Solved: Read several text files into a data set in one data step

paul_e · Posted 01-18-2024 08:53 AM

Hello, I'm trying to read in a directory of text files into a data set that would hold all file names in one variable and the entire content of the respective text file in another variable. Let's consider this example:

1. A directory on my server /data/textfiles/ has this contents:

textfile1.txt

textfile2.txt

textfile3.txt

2. I would like to create a dataset that looks like this:

	fname	content
1	textfile1.txt	This is the entire text in this file. Line breaks might be deleted or replaced with special characters.
2	textfile2.txt	This is the entire text in this file. Line breaks might be deleted or replaced with special characters.
3	textfile3.txt	This is the entire text in this file. Line breaks might be deleted or replaced with special characters.

I've tried to program this with dread(), fread(), fget() and so on but haven't been successful.

%let directory=/data/textfiles/
data files;
     error_dir = filename(fref,"&directory");
     dir_id = dopen(fref);
     do i = 1 to dnum(dir_id);  
       fname = dread(dir_id,i);
       fpath = cat("&directory./",fname);
       error_file = filename("thefile",fpath);
       file_id = fopen("thefile");
       fread_error = fread(file_id);
       fget_error = fget(file_id,content);
       fclose_error = fclose(file_id);
       output;
     end;
     dclose_error = dclose(dir_id);
     keep fname content;
run;

However, what I'm getting is just the first few characters of each file, in my impression it's always the first line, i. e. line breaks are treated as separators and fget() only takes the first column from each opened file. The documentation for fget() is pretty thin and I don't see how to change the way data are written to the dataset from the file.

ballardw · Posted 01-19-2024 11:59 AM

@paul_e wrote:

The use case here is that I'd like to handle code files within SAS, for instance isolate single data steps in the code, which is way more difficult if the code is stored in separate rows. But I can see that this is probably not feasible with the variable length limit anyway. Thanks for your answers!

Still not a clear description of what "the entire content of the respective text file" would be BUT it would be much harder to even determine what a single Data step or other proc would be in such a mess.

If your code is "reasonably structured", meaning that a data step starts on a line with Data and the step ends with a line consisting of Run; (or a label and run;) or a Procedure starts with Proc and ends with Run; then reading the file line by line, adding a line number variable it would be easy to use a data step to extract a data step or procedure, or add a flag variable to indicate related lines.

For example (dummy code):

data mycodefiles;
   infile "path/*.sas" FILENAME = readfile <other infile options such as and EOV>;
  input line $100.; (or what seems likely as your longest code line);
  retain codegroup;
  if indexw (lowcase(line),'proc')>1 or strip(lowcase(line))=: 'data' then codegroup+1;
run;

details for handling comments and such needed and perhaps individuals search terms may be required.

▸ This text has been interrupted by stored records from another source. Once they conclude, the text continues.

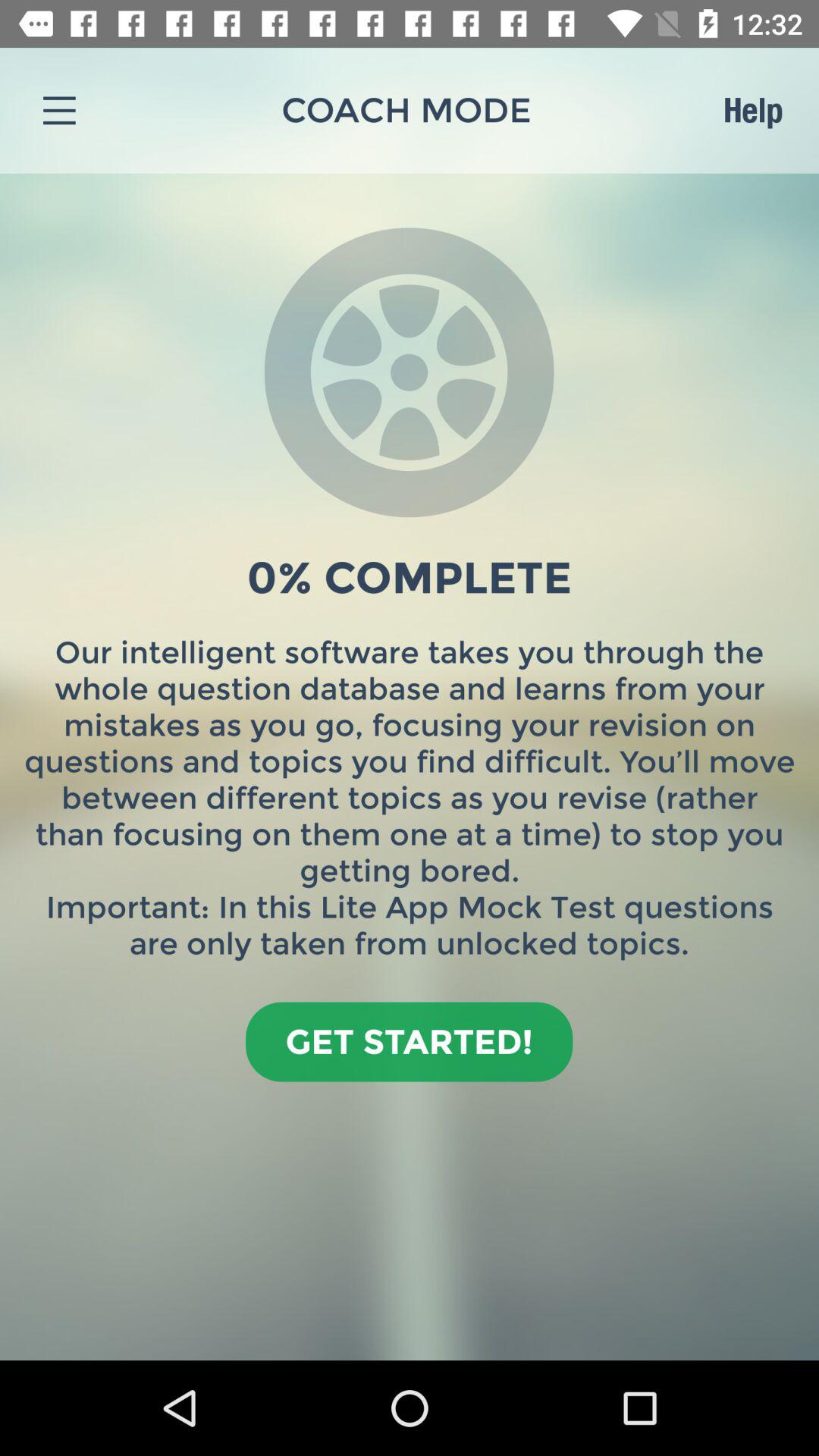
tap the icon next to coach mode icon (752, 110)
Given the description of an element on the screen output the (x, y) to click on. 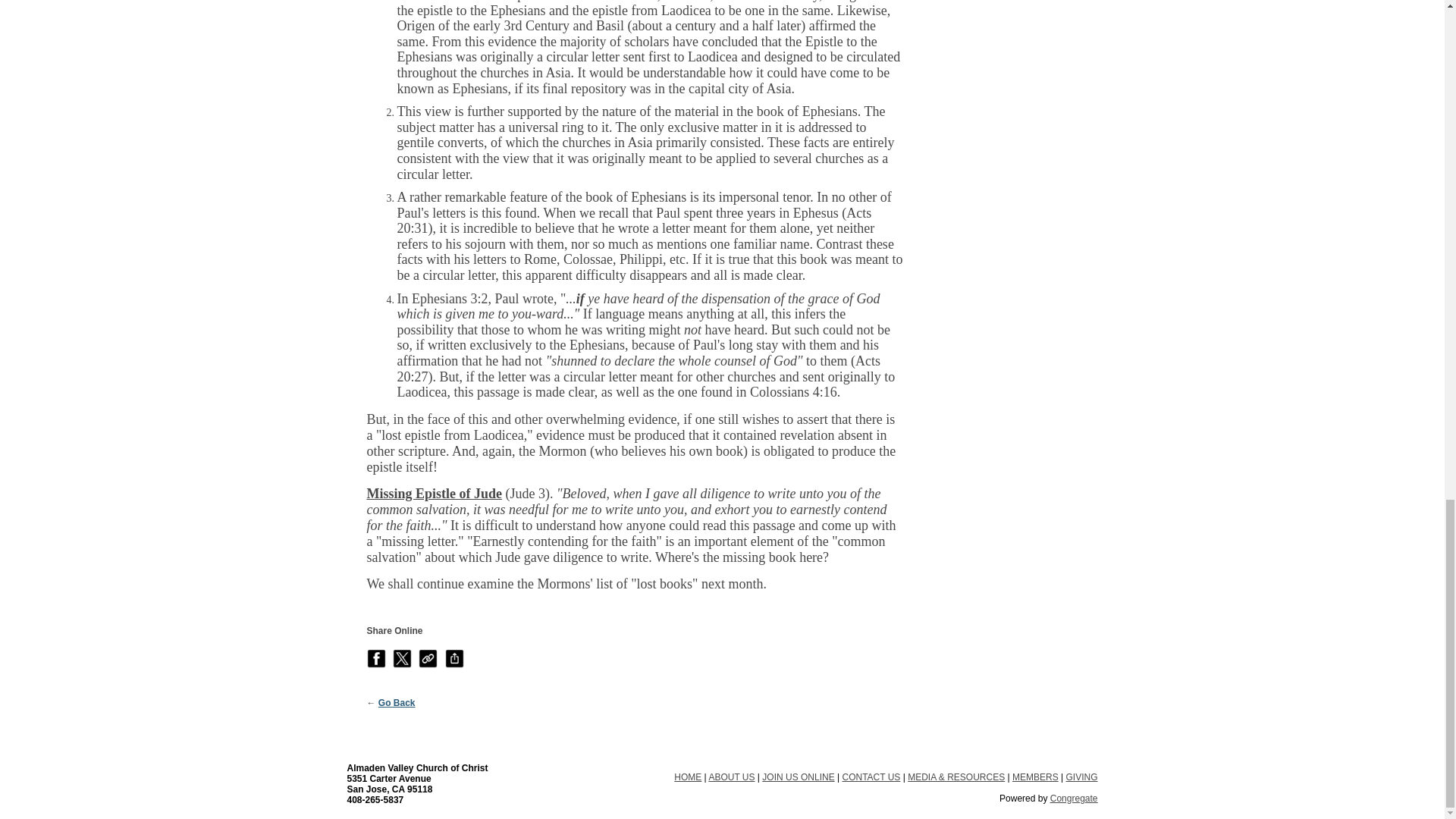
Share (454, 658)
Copy (428, 658)
Facebook (375, 658)
Twitter (402, 658)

Cation: this sort of "find code" is likely inappropriate for MACRO definitions.

View solution in original post

ballardw · Posted 01-18-2024 11:53 AM

What exactly do you mean by " entire content of the respective text file"? How much text do you actually expect in the entire content? SAS variables are limited in size.

Fread is going to treat file line delimiters, such as line feed or carriage return depending on file operating system, as end of record. Which operating system created the text files. You may be able to "trick" SAS into treating some line delimiters as not being one but is very file dependent. What would be so wrong about having multiple observations for each file as long as all the text is there?

What exactly do you expect to do with the resulting data set? That much text in a single variable seems like you may be looking at something more like the SAS Enterprise Miner for text analysis than basic data step approaches.

Tom · Posted 01-18-2024 01:12 PM

If you want to read the file as BINARY instead of TEXT then change

the FILENAME() function call to set attributes. You might try RECFM=N.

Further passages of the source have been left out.